You may be prompted to run the EnableOrganizationCustomization cmdlet before you create or modify objects in your Exchange Online organization.

For information about the parameter sets in the Syntax section below, see Exchange cmdlet syntax.

Enable-OrganizationCustomization [-Confirm [<SwitchParameter>]] [-WhatIf [<SwitchParameter>]]

This example runs the command as required.

Enable-OrganizationCustomization

In the Microsoft datacenters, certain objects are consolidated to save space. When you use Exchange Online PowerShell or the Exchange admin center to modify one of these objects for the first time, you may encounter an error message that tells you to run the Enable-OrganizationCustomization cmdlet.

Here are some examples of when you might see this:

  • Creating a new role group or creating a new management role assignment.

  • Creating a new role assignment policy or modifying a built-in role assignment policy.

  • Creating a new Outlook on the web mailbox policy or modifying a built-in Outlook on the web mailbox policy.

  • Creating a new sharing policy or modifying a built-in sharing policy.

  • Creating a new retention policy or modifying a built-in retention policy.

Note that you are only required to run the Enable-OrganizationCustomization cmdlet once in your Exchange Online organization.

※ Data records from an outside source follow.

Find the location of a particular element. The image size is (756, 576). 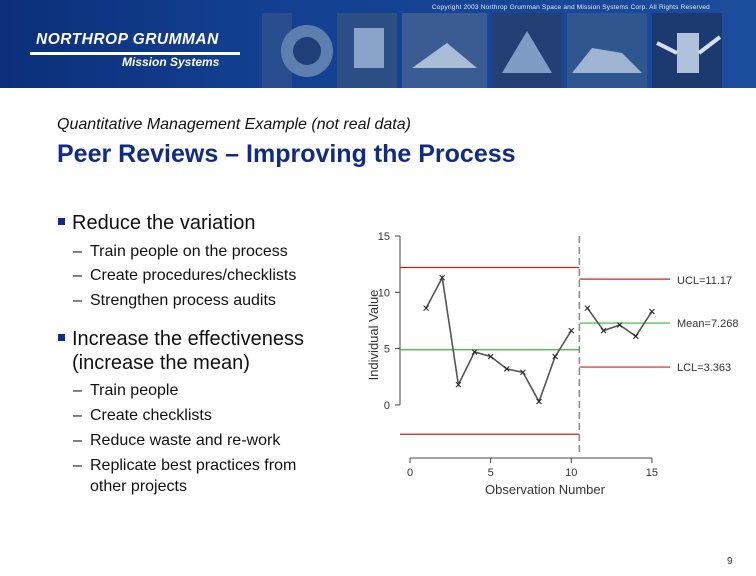

x-axis-title: Observation Number is located at coordinates (546, 490). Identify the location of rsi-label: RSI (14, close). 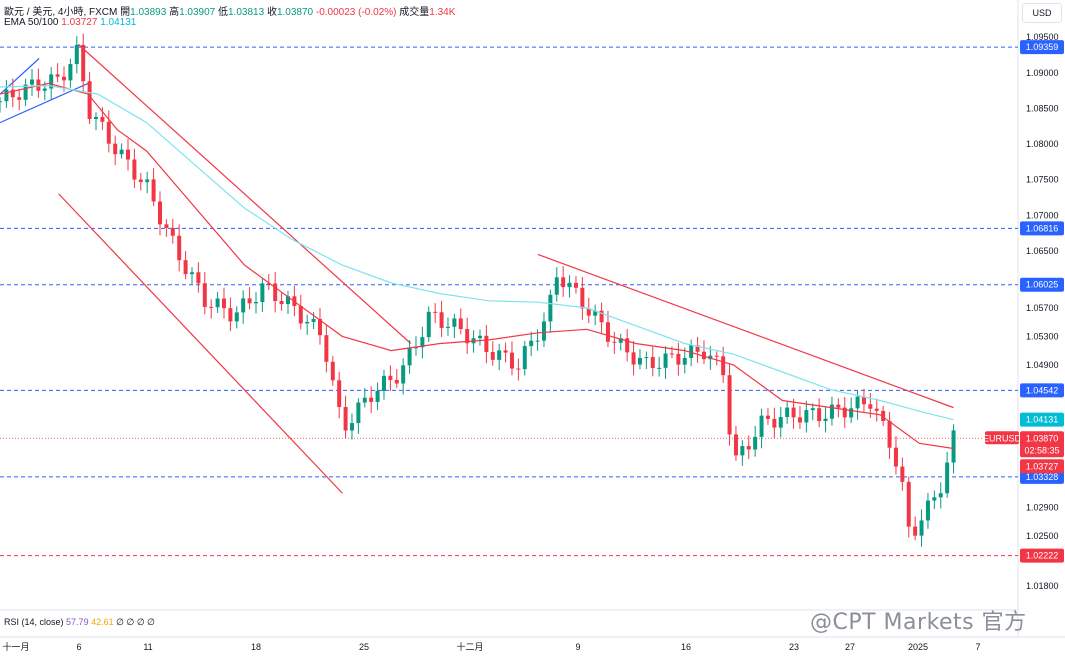
(34, 622).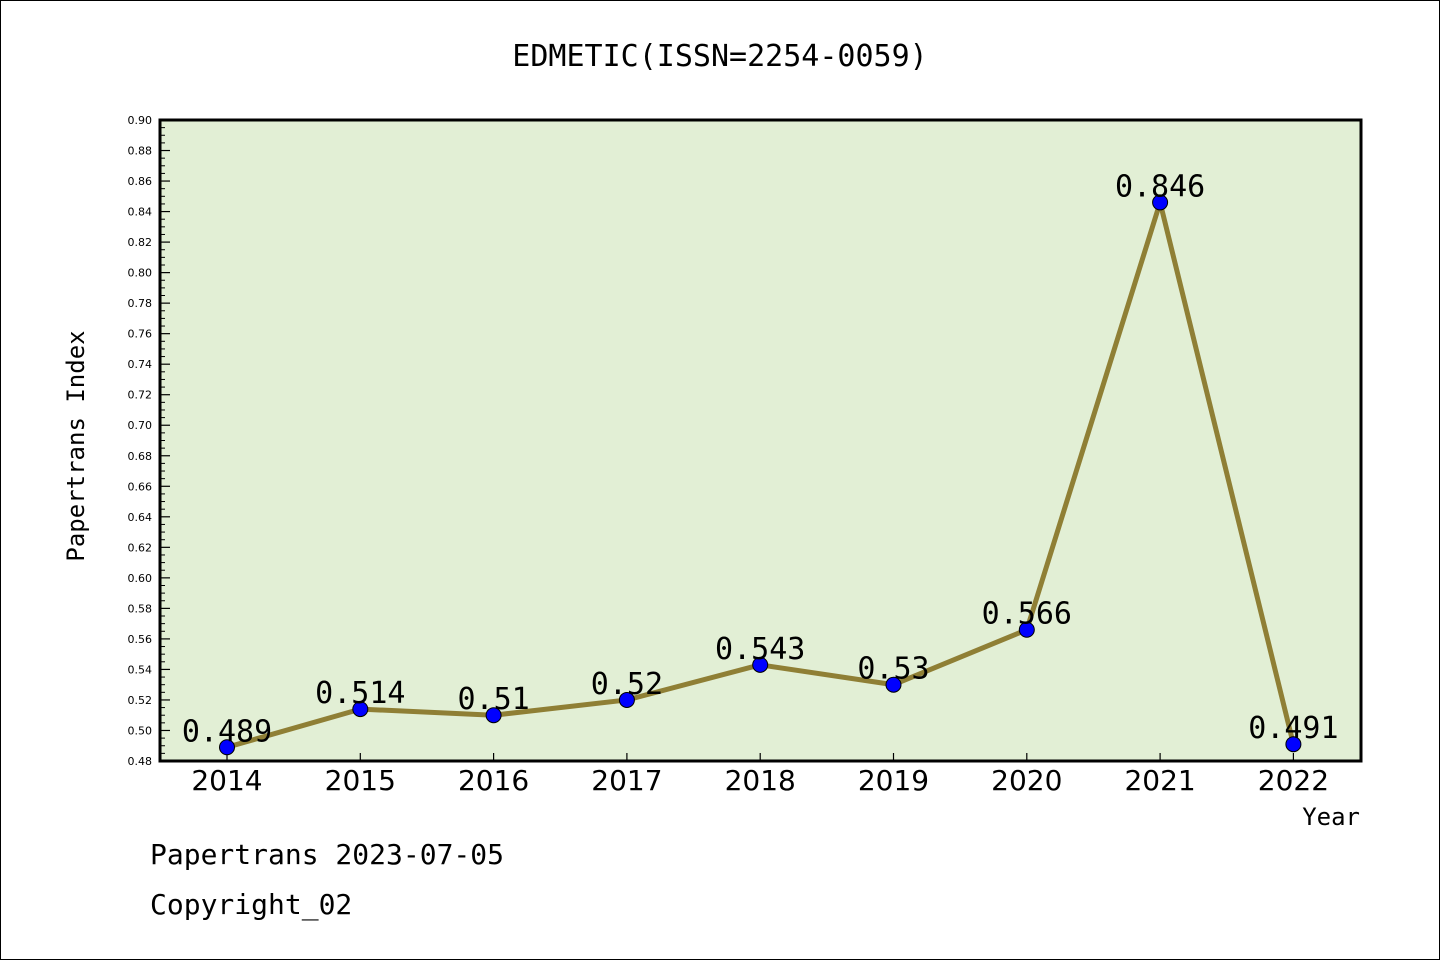 This screenshot has height=960, width=1440. What do you see at coordinates (720, 56) in the screenshot?
I see `chart-title: EDMETIC(ISSN=2254-0059)` at bounding box center [720, 56].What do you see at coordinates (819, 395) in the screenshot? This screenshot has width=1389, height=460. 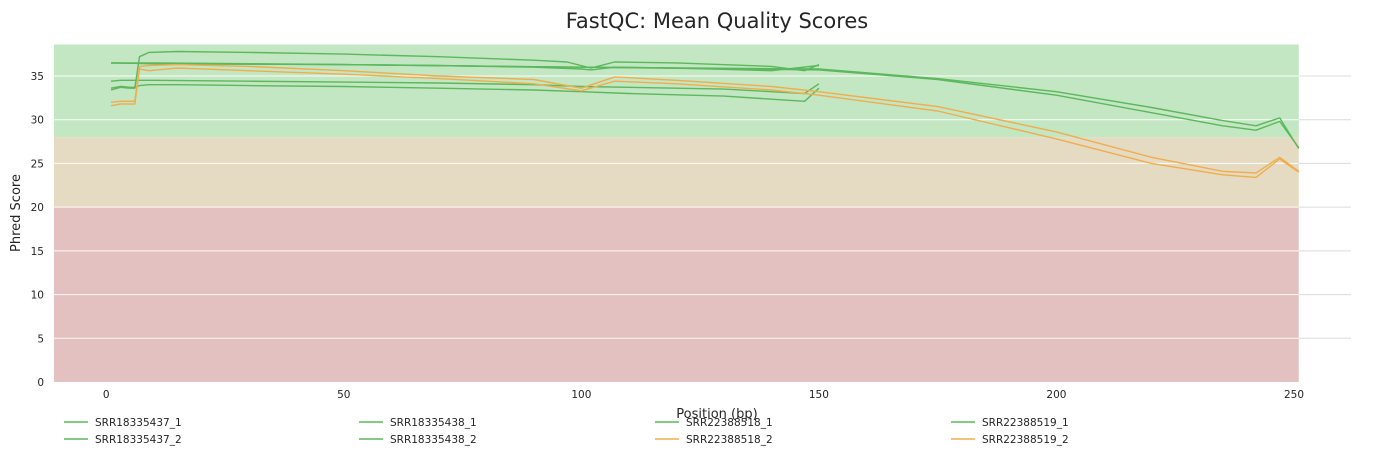 I see `x-tick-150: 150` at bounding box center [819, 395].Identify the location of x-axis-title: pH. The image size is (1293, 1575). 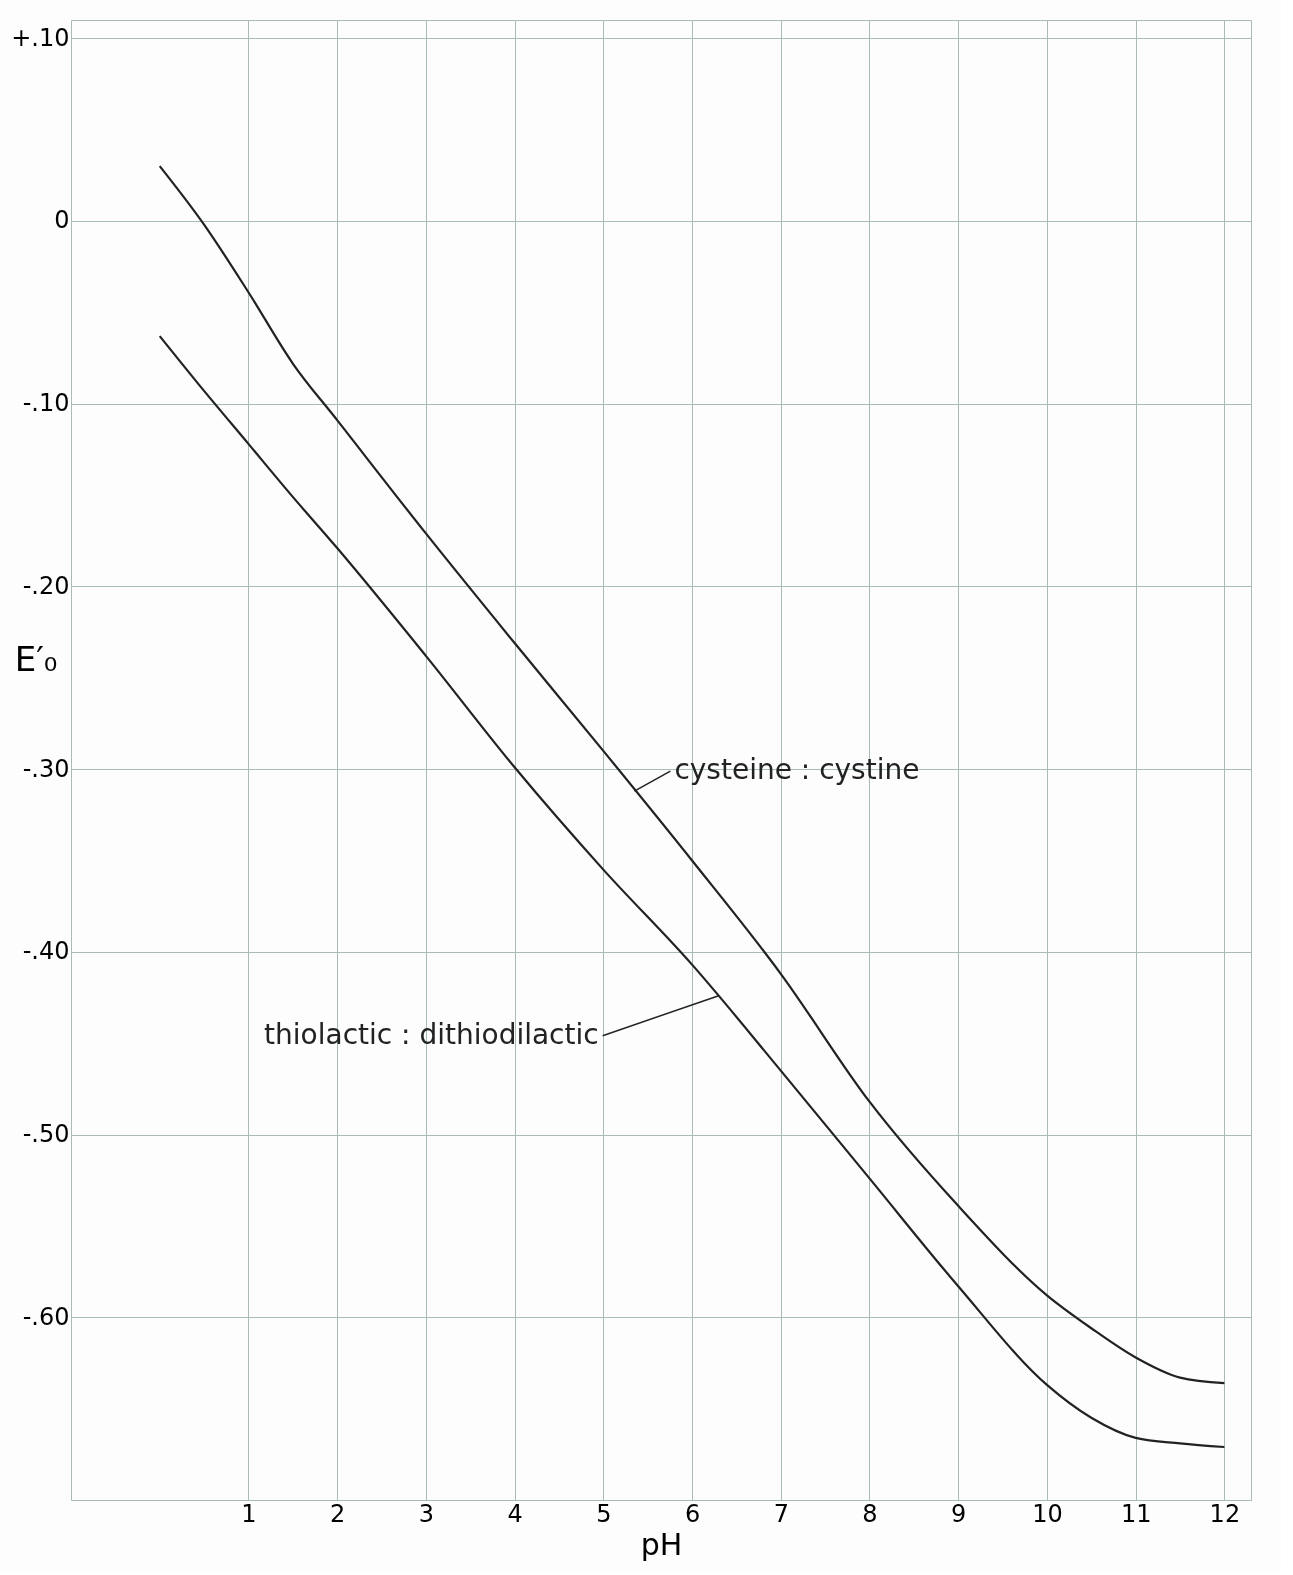
(662, 1544).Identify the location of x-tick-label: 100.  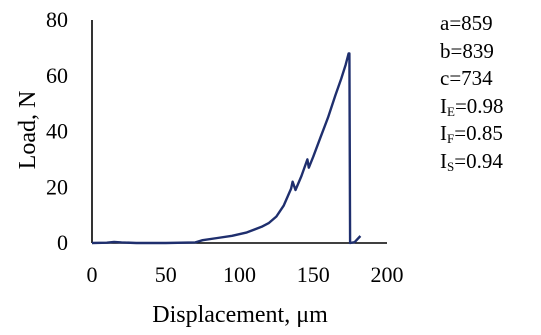
(240, 274). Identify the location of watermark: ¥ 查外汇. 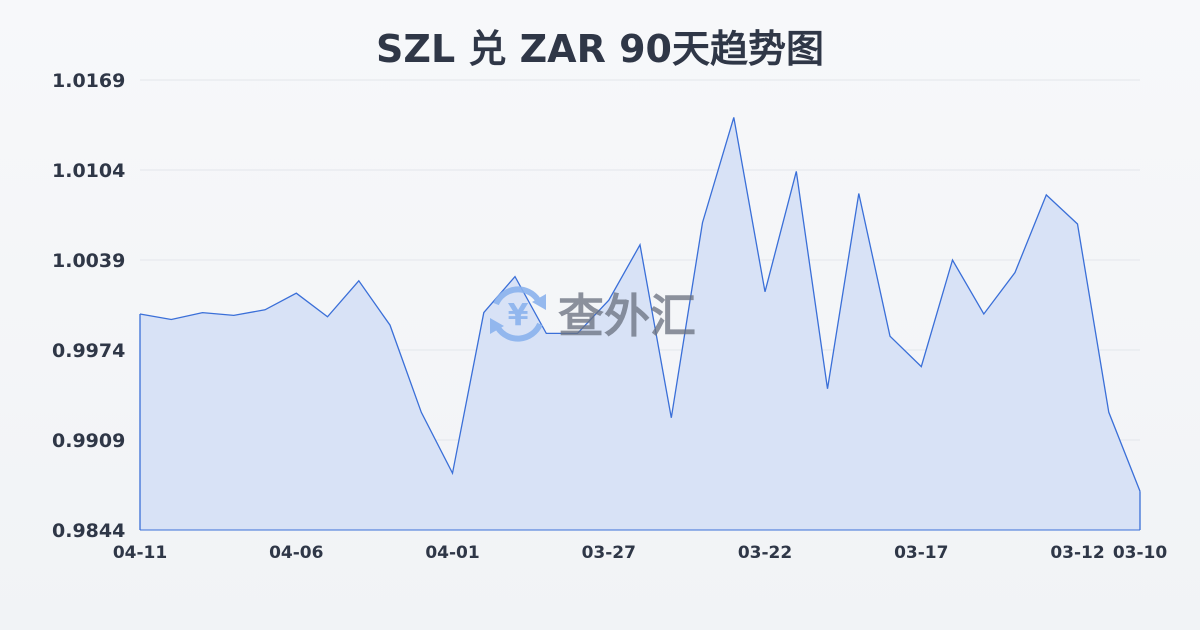
(593, 314).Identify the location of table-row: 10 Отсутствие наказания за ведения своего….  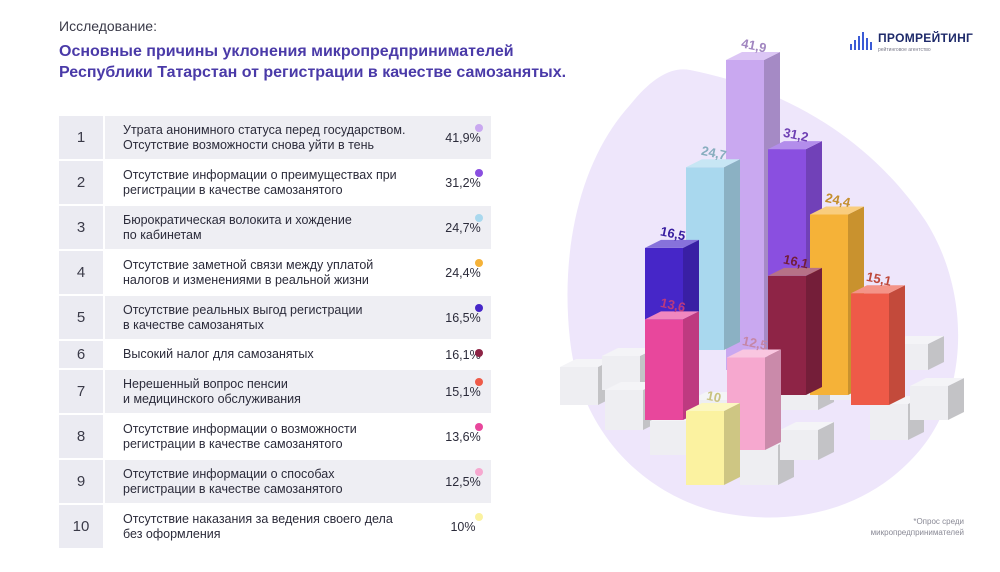
(275, 526).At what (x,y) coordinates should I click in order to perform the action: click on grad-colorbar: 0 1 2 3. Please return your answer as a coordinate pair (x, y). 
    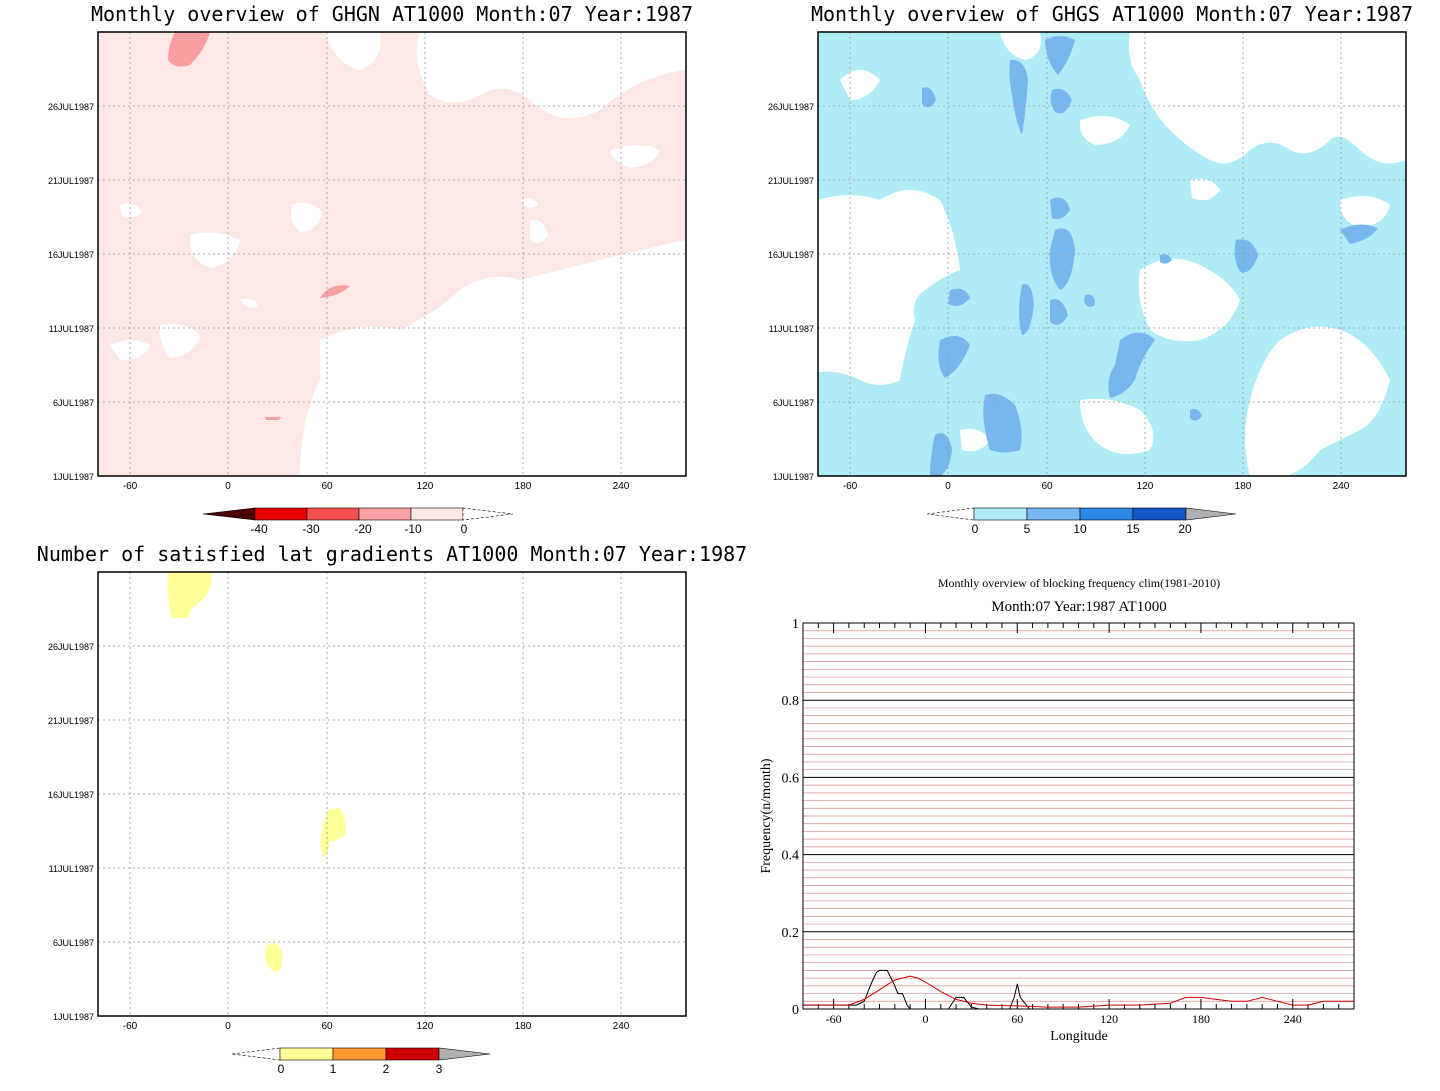
    Looking at the image, I should click on (361, 1062).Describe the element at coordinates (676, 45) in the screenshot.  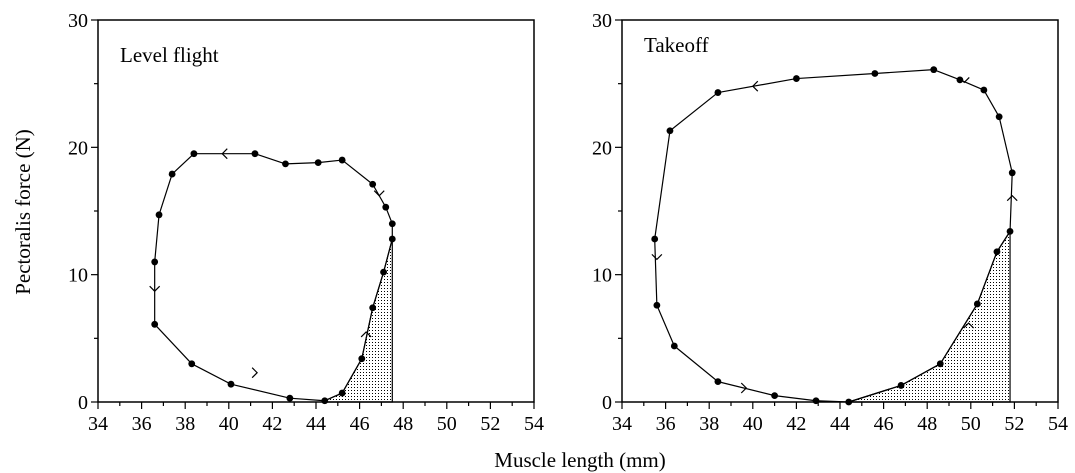
I see `panel-title: Takeoff` at that location.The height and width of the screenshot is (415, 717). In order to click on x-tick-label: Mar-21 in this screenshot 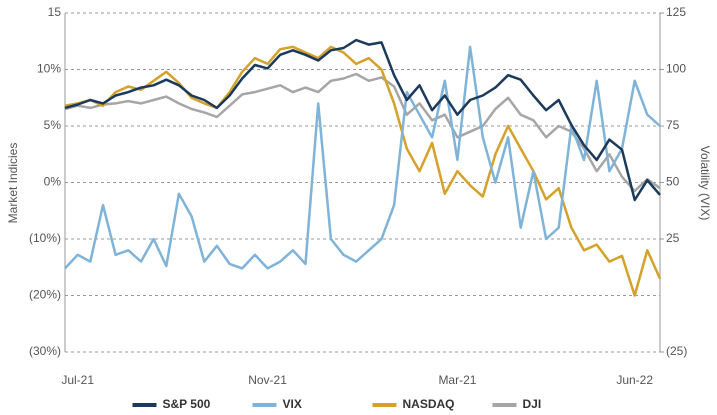, I will do `click(457, 380)`.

If you attempt to run the cmdlet again, you'll get an error.

You need to be assigned permissions before you can run this cmdlet. Although all parameters for this cmdlet are listed in this topic, you may not have access to some parameters if they're not included in the permissions assigned to you. To see what permissions you need, see the "Organization configuration" entry in the Feature permissions in Exchange Online topic.

 

Parameter Required Type Description

Confirm

Optional

System.Management.Automation.SwitchParameter

The Confirm switch specifies whether to show or hide the confirmation prompt. How this switch affects the cmdlet depends on if the cmdlet requires confirmation before proceeding.

  • Destructive cmdlets (for example, Remove-* cmdlets) have a built-in pause that forces you to acknowledge the command before proceeding. For these cmdlets, you can skip the confirmation prompt by using this exact syntax: -Confirm:$false.

  • Most other cmdlets (for example, New-* and Set-* cmdlets) don't have a built-in pause. For these cmdlets, specifying the Confirm switch without a value introduces a pause that forces you acknowledge the command before proceeding.

WhatIf

Optional

System.Management.Automation.SwitchParameter

The WhatIf switch simulates the actions of the command. You can use this switch to view the changes that would occur without actually applying those changes. You don't need to specify a value with this switch.

To see the input types that this cmdlet accepts, see Cmdlet Input and Output Types. If the Input Type field for a cmdlet is blank, the cmdlet doesn’t accept input data.

To see the return types, which are also known as output types, that this cmdlet accepts, see Cmdlet Input and Output Types. If the Output Type field is blank, the cmdlet doesn’t return data.